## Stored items
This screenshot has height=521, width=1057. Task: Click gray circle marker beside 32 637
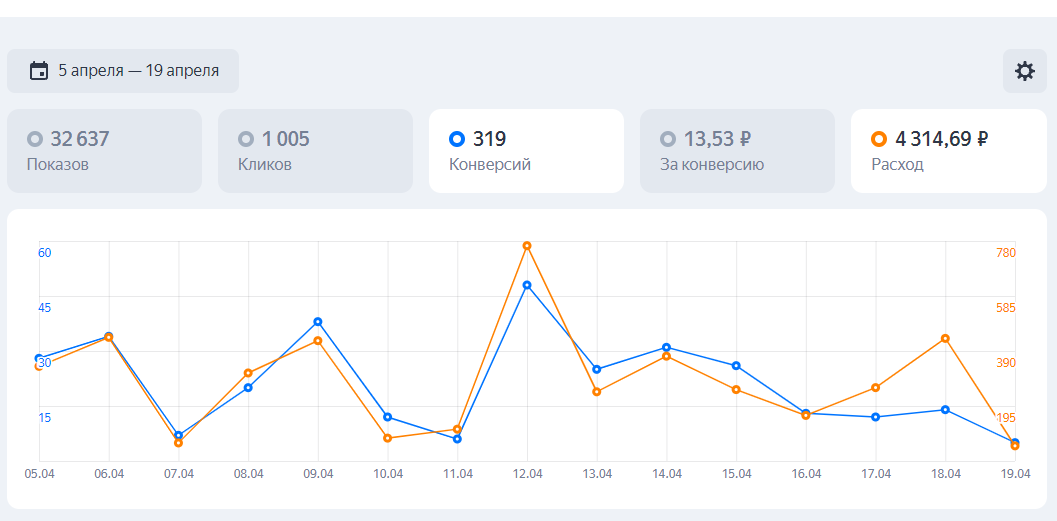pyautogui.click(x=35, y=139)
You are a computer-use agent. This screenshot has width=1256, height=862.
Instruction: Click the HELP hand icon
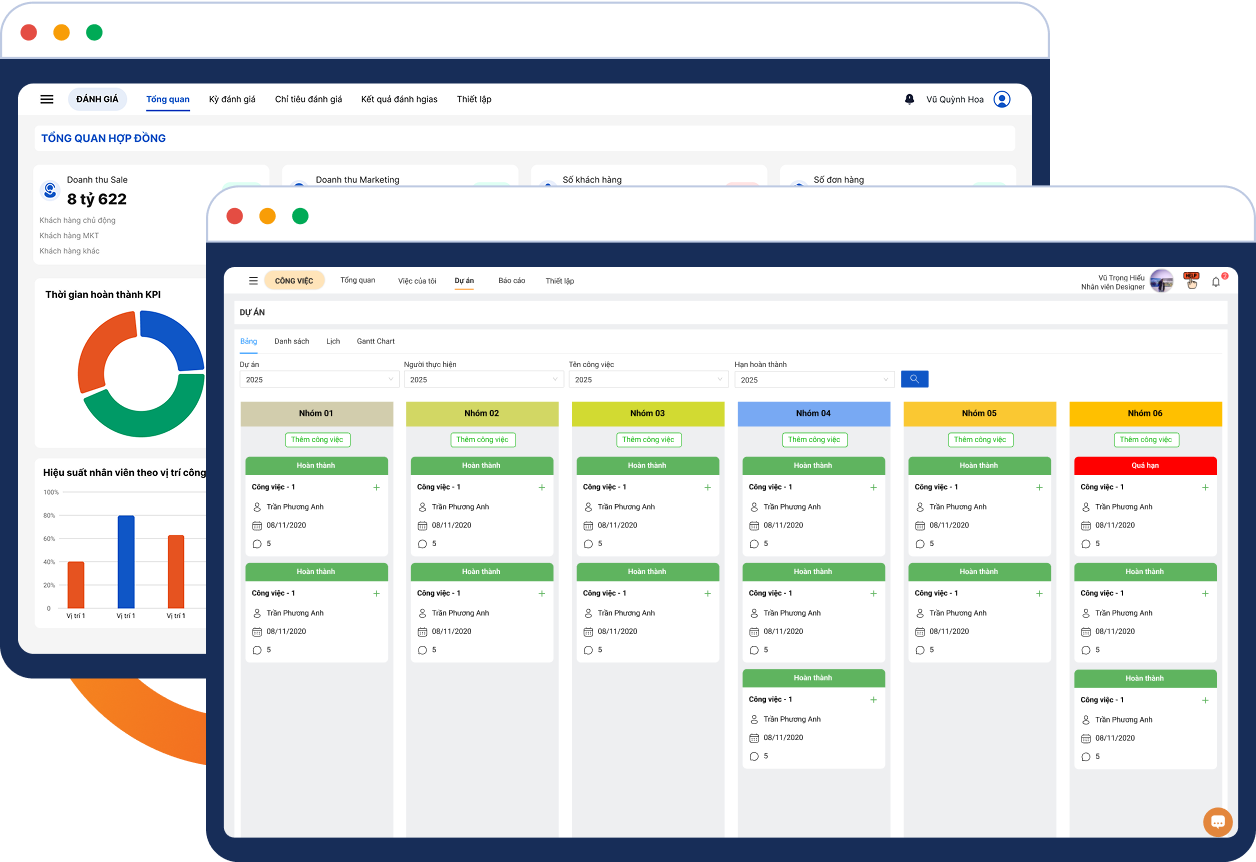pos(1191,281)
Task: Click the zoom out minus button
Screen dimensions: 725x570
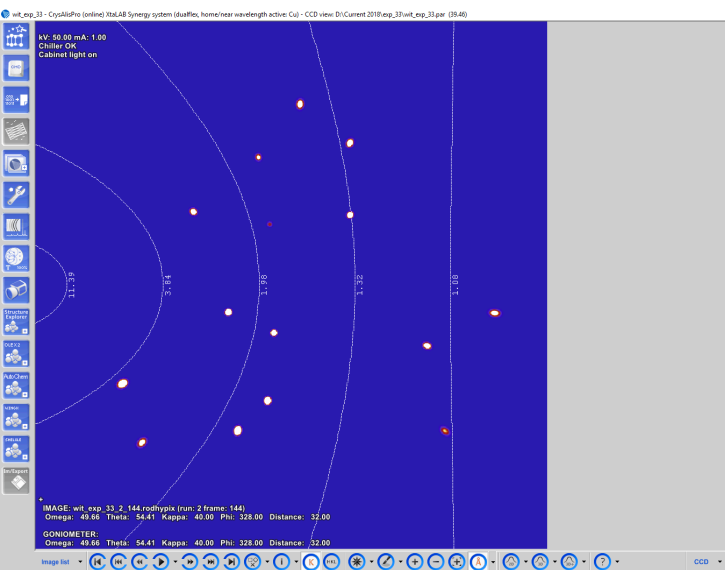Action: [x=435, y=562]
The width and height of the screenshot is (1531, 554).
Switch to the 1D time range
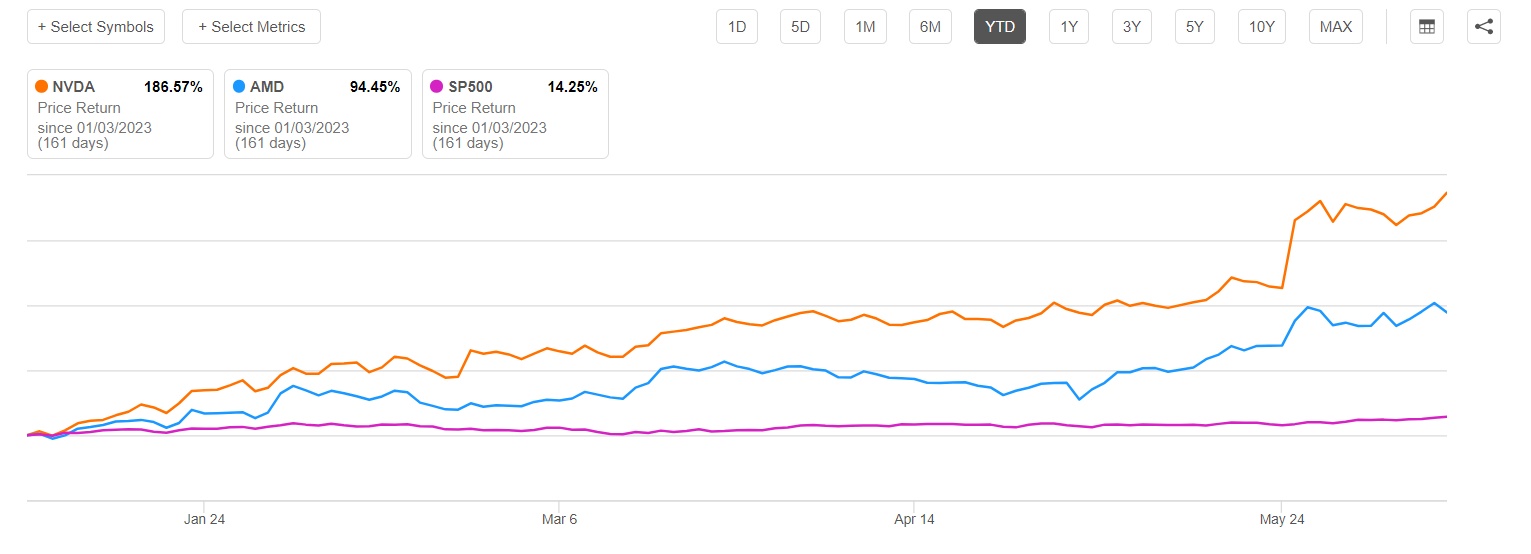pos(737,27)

## WHAT YOU NEED TO DO
Word for word, give again the lines from the first entry to the line with "Task: Click the zoom out minus button", inclusive. Exclude the pictures.

## EXERCISE ANSWER
This screenshot has height=521, width=1057. Task: Click gray circle marker beside 32 637
pyautogui.click(x=35, y=139)
You are a computer-use agent. This screenshot has width=1256, height=862.
Instruction: Click the HELP hand icon
pos(1191,281)
Task: Click the zoom out minus button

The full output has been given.